Task prompt: Output all of the rows below verbatim, omitting the pictures.

Exercise input:
++++++++
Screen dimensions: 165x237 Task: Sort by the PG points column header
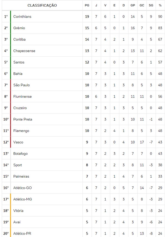pos(87,5)
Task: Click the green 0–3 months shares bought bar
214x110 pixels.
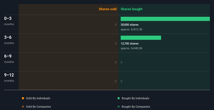Action: (165, 19)
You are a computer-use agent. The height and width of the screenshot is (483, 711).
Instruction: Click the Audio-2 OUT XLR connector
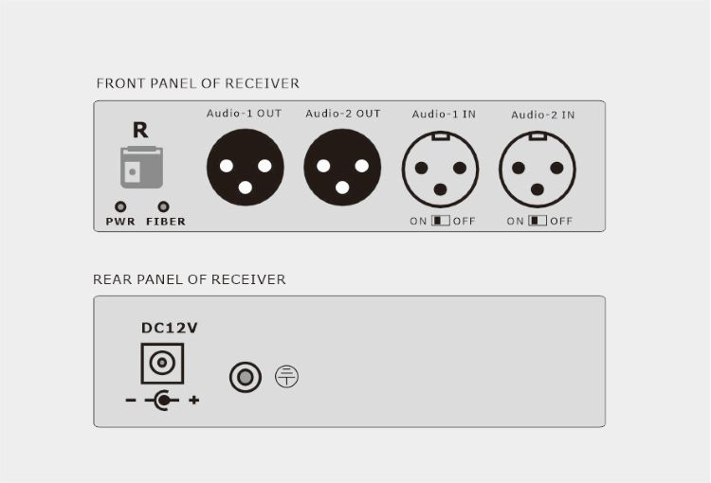pos(342,168)
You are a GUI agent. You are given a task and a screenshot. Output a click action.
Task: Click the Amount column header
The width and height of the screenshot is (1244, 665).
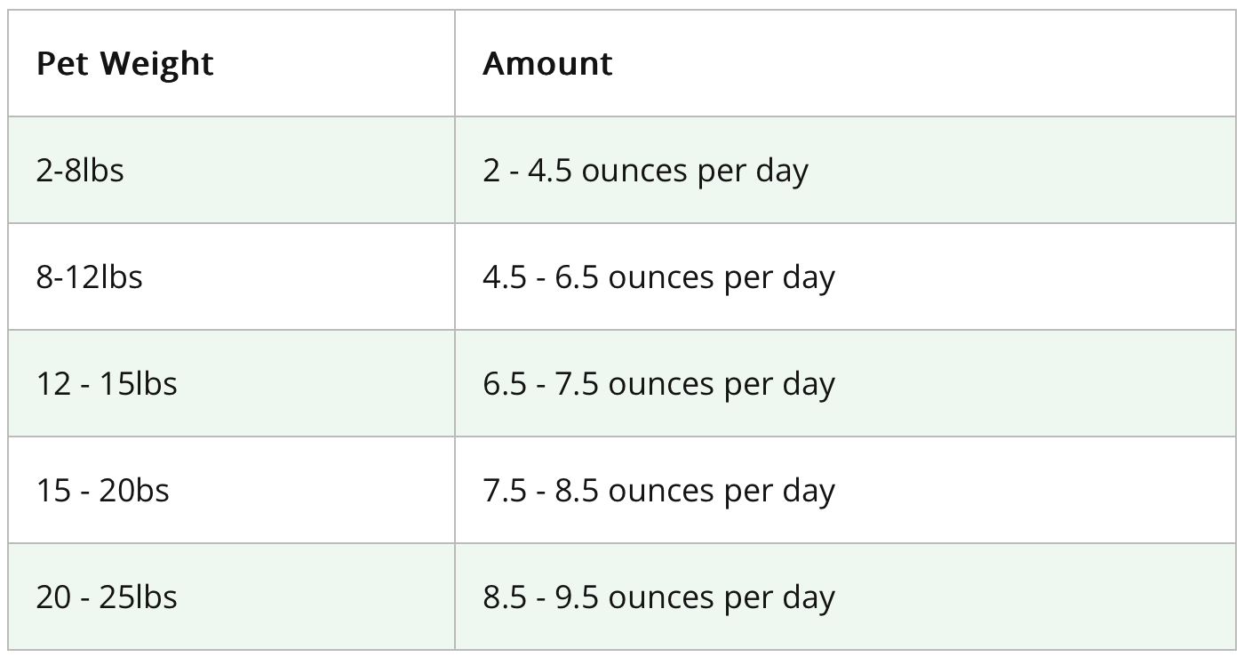(547, 64)
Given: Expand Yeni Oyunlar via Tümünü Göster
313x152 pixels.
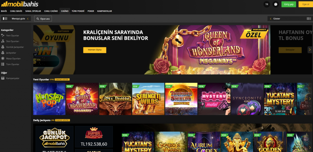Looking at the screenshot, I should pyautogui.click(x=62, y=80).
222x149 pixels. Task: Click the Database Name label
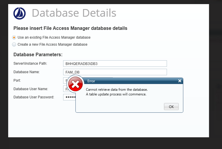point(26,72)
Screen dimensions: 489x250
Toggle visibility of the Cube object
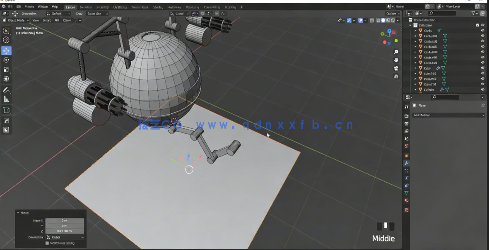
++++++++
Finished answer:
Screen dimensions: 165x237 Task: Sort by the PG points column header
pos(87,5)
Task: Click the green 0–3 months shares bought bar
214x110 pixels.
Action: (165, 19)
You are a computer-use agent. The height and width of the screenshot is (483, 711).
Instruction: Click the Audio-2 OUT XLR connector
pos(342,168)
You are a GUI agent. You are given a task and a screenshot. Output a click action.
Task: Click the Amount column header
The width and height of the screenshot is (1244, 665).
(547, 64)
Given: Expand Yeni Oyunlar via Tümünü Göster
313x152 pixels.
Looking at the screenshot, I should pyautogui.click(x=62, y=80).
222x149 pixels. Task: Click the Database Name label
point(26,72)
Screen dimensions: 489x250
Toggle visibility of the Cube object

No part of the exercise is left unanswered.